Is there a simple way to plot complex numbers satisfying a given criteria?

Question

I think this should be straightforward, but I cannot seem to find a good source on how to do it after searching around, so

I'm trying to sketch sets of complex numbers that meet a given for criteria. For inequalities, I can get a sketch using RegionPlot. For instance, I can obtain the inequality $|z| < 1$ by

RegionPlot[Abs[z]<1,{x,-1.5,1.5},{y,-1.5,1.5}]

However, given the equality $z + \bar{z} = |z|^2$ I cannot seem to figure out how to get Mathematica to sketch the set of point in the complex plane meeting that criteria.

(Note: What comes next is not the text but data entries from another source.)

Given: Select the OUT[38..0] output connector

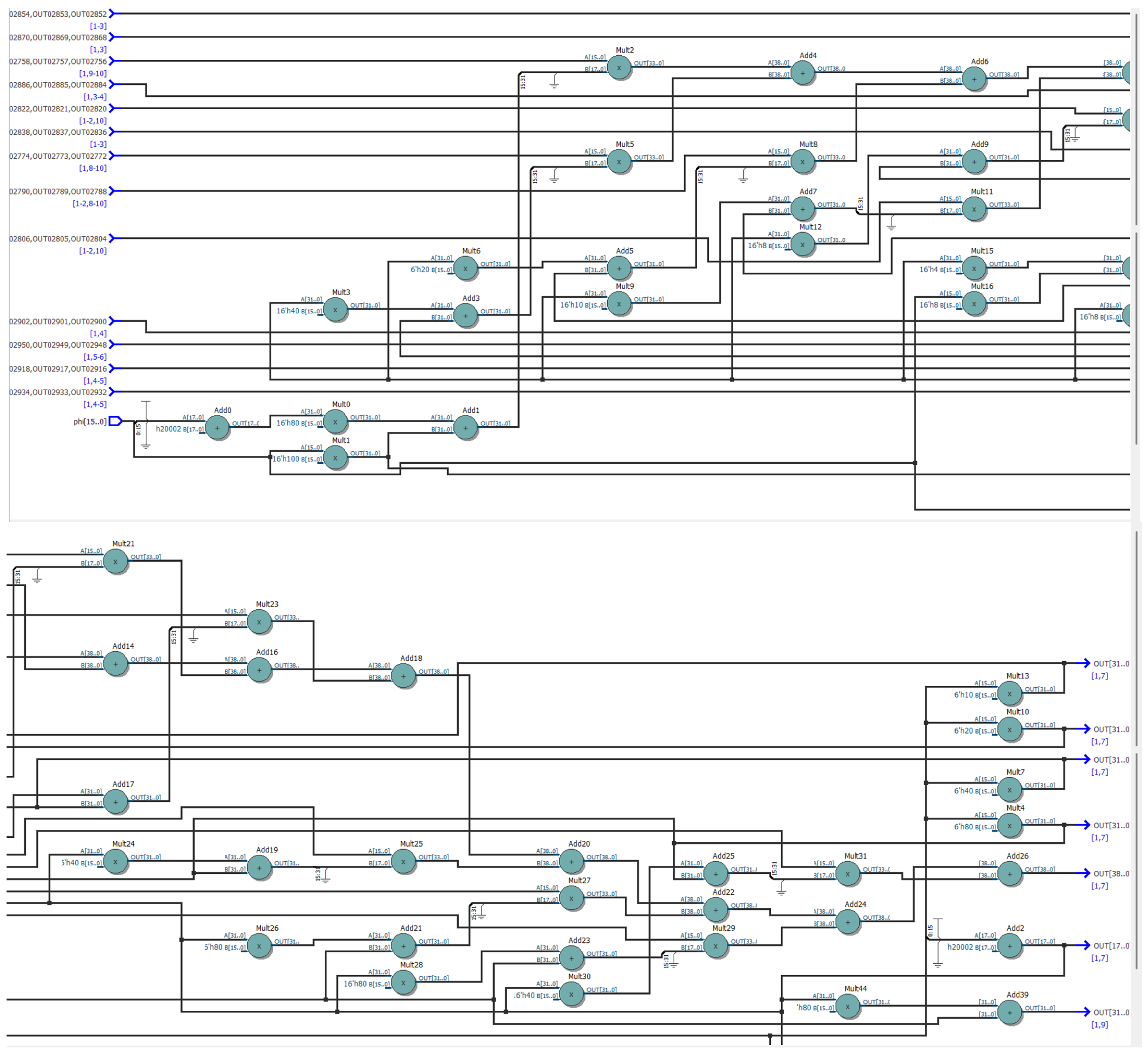Looking at the screenshot, I should (1083, 873).
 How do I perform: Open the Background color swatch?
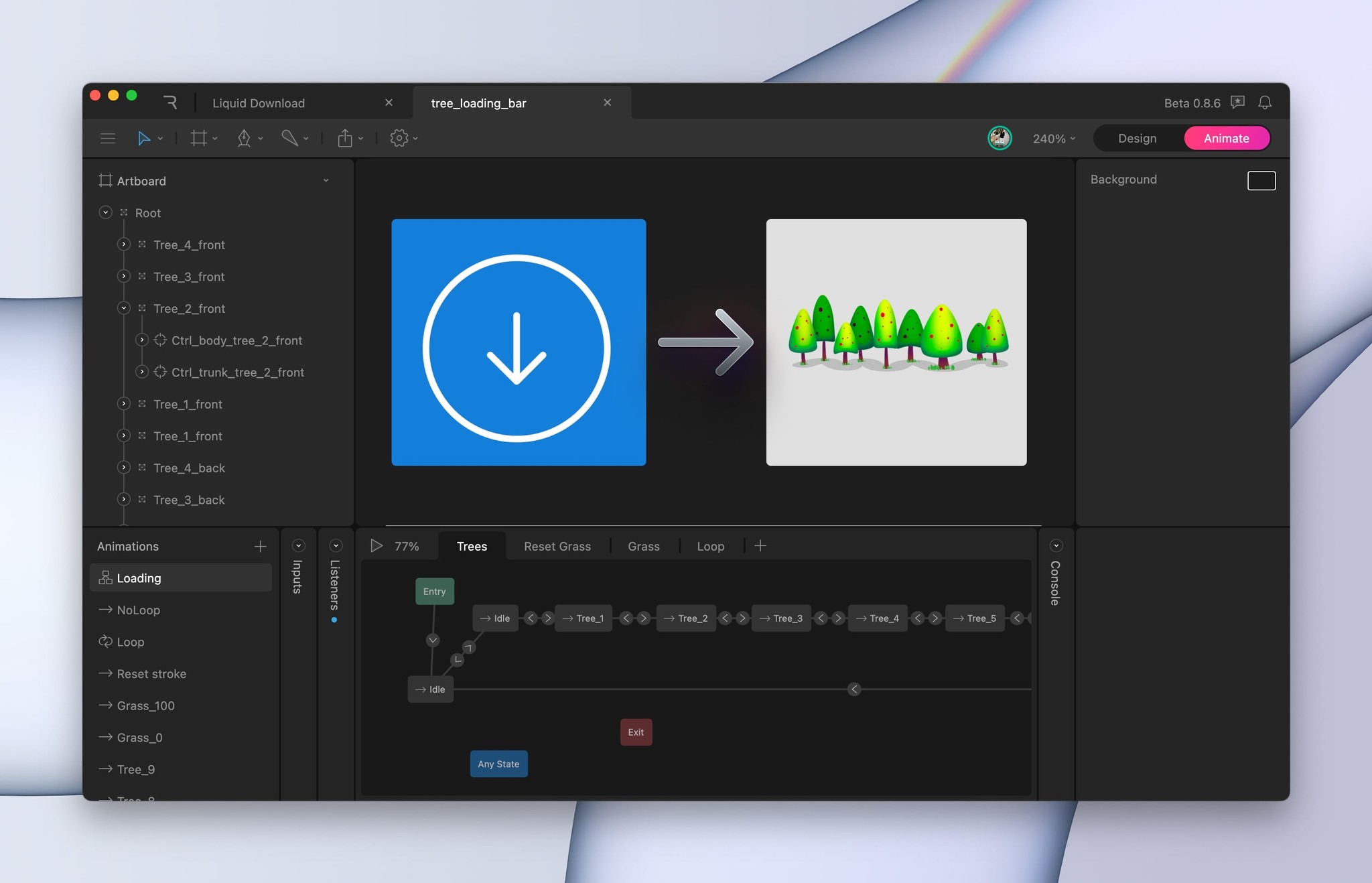(x=1261, y=181)
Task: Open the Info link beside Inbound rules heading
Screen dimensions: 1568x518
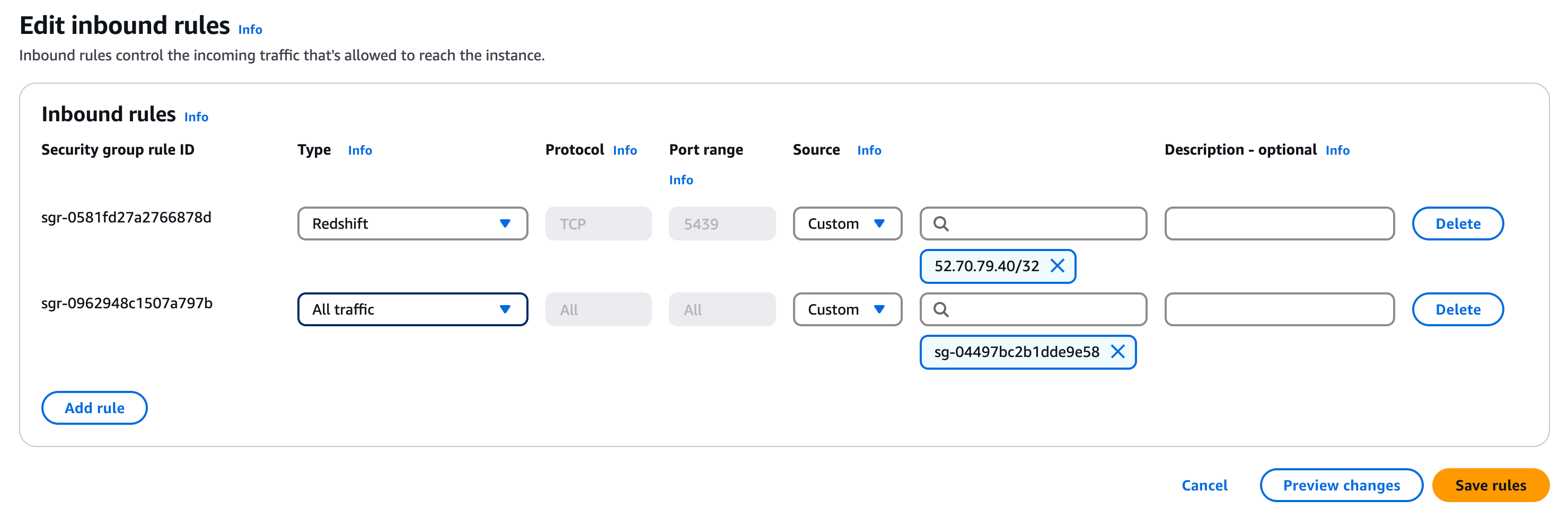Action: 196,117
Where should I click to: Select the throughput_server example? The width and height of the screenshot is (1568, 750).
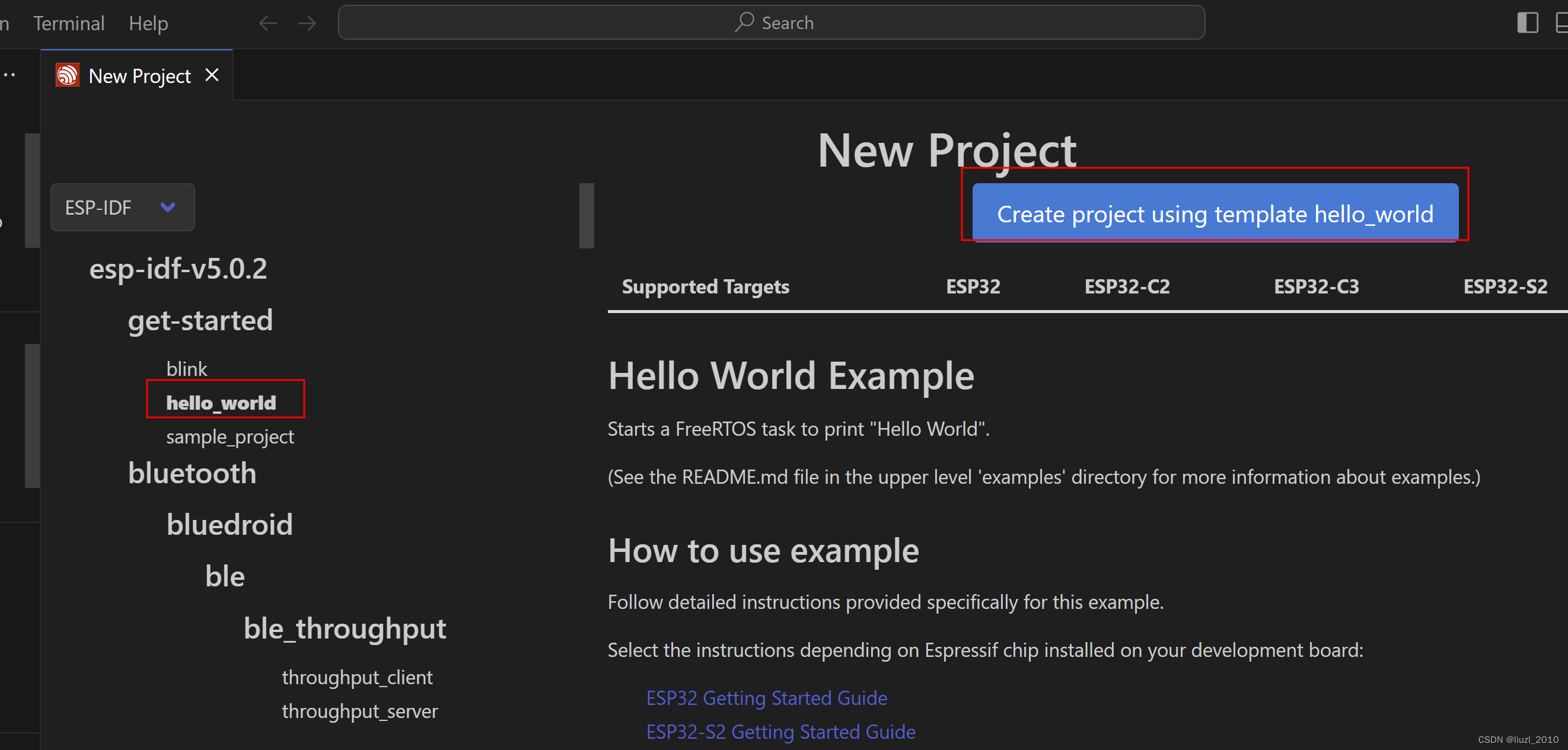pyautogui.click(x=359, y=710)
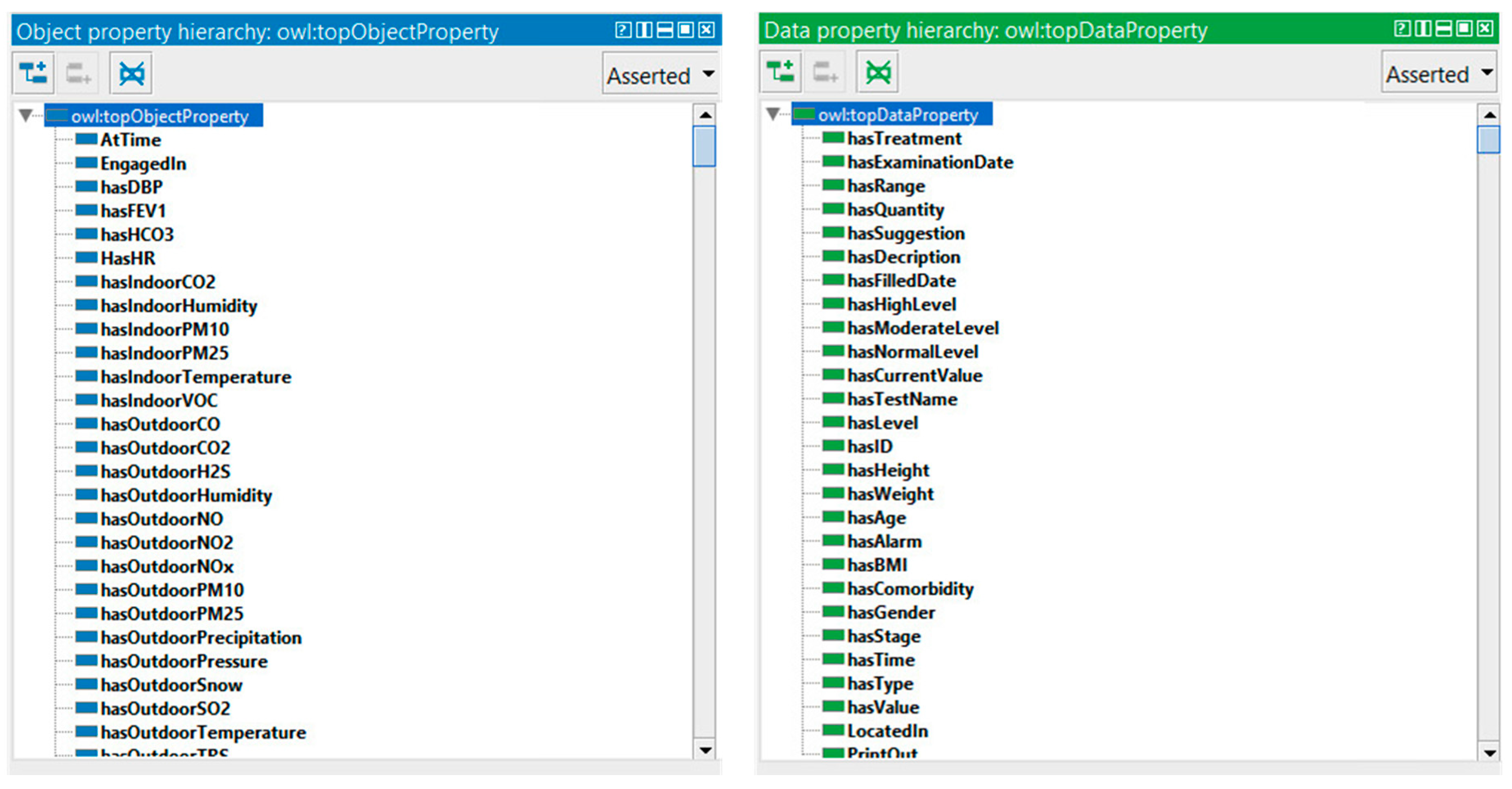This screenshot has height=789, width=1512.
Task: Select hasExaminationDate data property
Action: tap(930, 162)
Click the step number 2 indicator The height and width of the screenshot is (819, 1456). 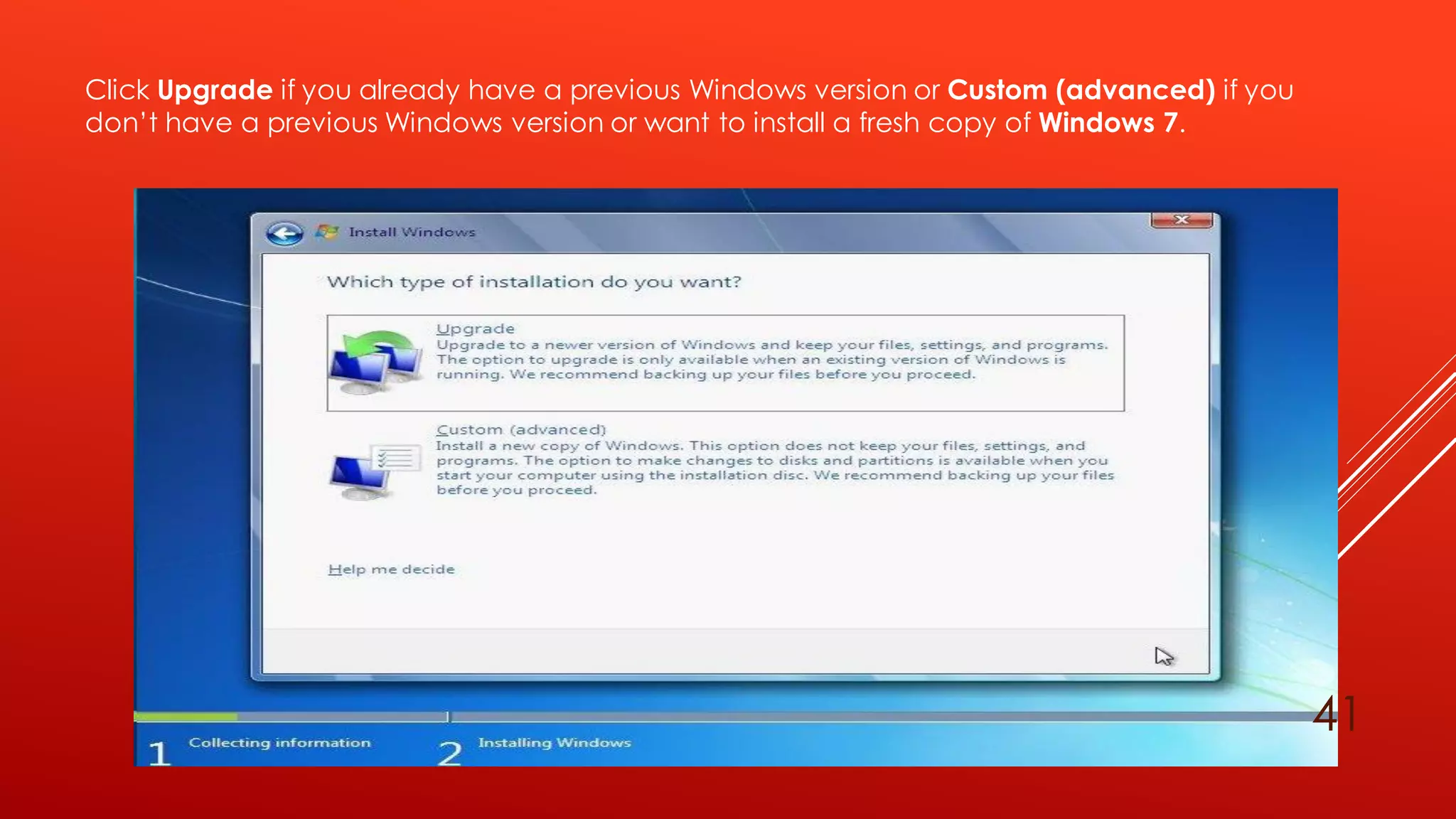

Is there a simple way to accomplish this? (I'm self-studying a complex analysis book that has a bunch of these exercises, and I'd like to just quickly visualize what's going on in all the examples.) Thanks in advance for your help.

Answer 1

Use ContourPlot for equalities:

ContourPlot[
    Evaluate[z + Conjugate[z] == Abs[z]^2 /. z -> x + I y],
    {x, -2, 2},
    {y, -2, 2},
    FrameLabel -> Automatic
]

Answer 2

As David said, you can use ContourPlot. But if you'd prefer to keep using RegionPlot as you appear to have been doing, that could be fine too. All you have to do is to formulate your condition as an inequality. So I'll just copy David's code and do that:

RegionPlot[
 Evaluate@ComplexExpand[
   z + Conjugate[z] < Abs[z]^2 /. z -> x + I y], {x, -2, 2}, {y, -2, 
  2}, AxesLabel -> Automatic]

Here, I also had to replace Evaluate by Evaluate@ComplexExpand to make sure there are no spurious imaginary parts (0.I) - ComplexExpand causes variables to be considered real numbers.

The boundary appearing in the RegionPlot is now of course the thing you're looking for, because it represents the equality.

Answer 3

Let's define an appropriate function :

f[x_, y_] :=  FullSimplify[-(Abs[x + I y])^2 + (x + I y + Conjugate[x + I y]), 
                           Element[x | y, Reals]] 
f[x, y] // Expand

2 x - x^2 - y^2

To realize what sort of set is f[x,y] == 0 we solve this equation :

sols = Last @@@ (Solve[f[x, y] == 0, {x, y}, Reals] // Quiet)

{ ConditionalExpression[-Sqrt[2 x - x^2], 0 <= x <= 2],
  ConditionalExpression[Sqrt[2 x - x^2], 0 <= x <= 2]  }

Plot[sols, {x, -2, 2}, AspectRatio -> Automatic] 

We can use also ContourPlot, sometimes it satisfies one's needs even more than Plot or RegionPlot and in a straightforward way we make use of an option Axes -> True and add a circle where the contour line has the value 0 (i.e. f[x,y] == 0) :

ContourPlot[ f[x,y], {x, -2, 2}, {y, -2, 2}, 
            Epilog -> {Darker@Green, Circle[{1, 0}, 1], PointSize[0.01], Point[{1, 0}]}, 
            Axes -> True, Frame -> False]

Here the edge of the white circle (2 x - x^2 - y^2 == 0) was marked in a green color, and the other contour lines denote values a == f[x,y] == 2 x - x^2 - y^2, respecitively for a in the following set : { -2,-4,-6,-8,-10}.

We could specify as well to draw the only contour line f[x,y] == 0 this way :

ContourPlot[f[x, y], {x, -2, 2}, {y, -2, 2}, Contours -> {0}, Axes -> True]

Answer 4

Since V 12.1 we have ComplexContourPlot and ComplexRegionPlot

ComplexContourPlot[
 z + Conjugate[z] == Abs[z]^2, {z, -2 - 2 I, 2 + 2 I},
 Axes -> True]

ComplexRegionPlot[z + Conjugate[z] <= Abs[z]^2, {z, -2 - 2 I, 2 + 2 I},
 Axes -> True]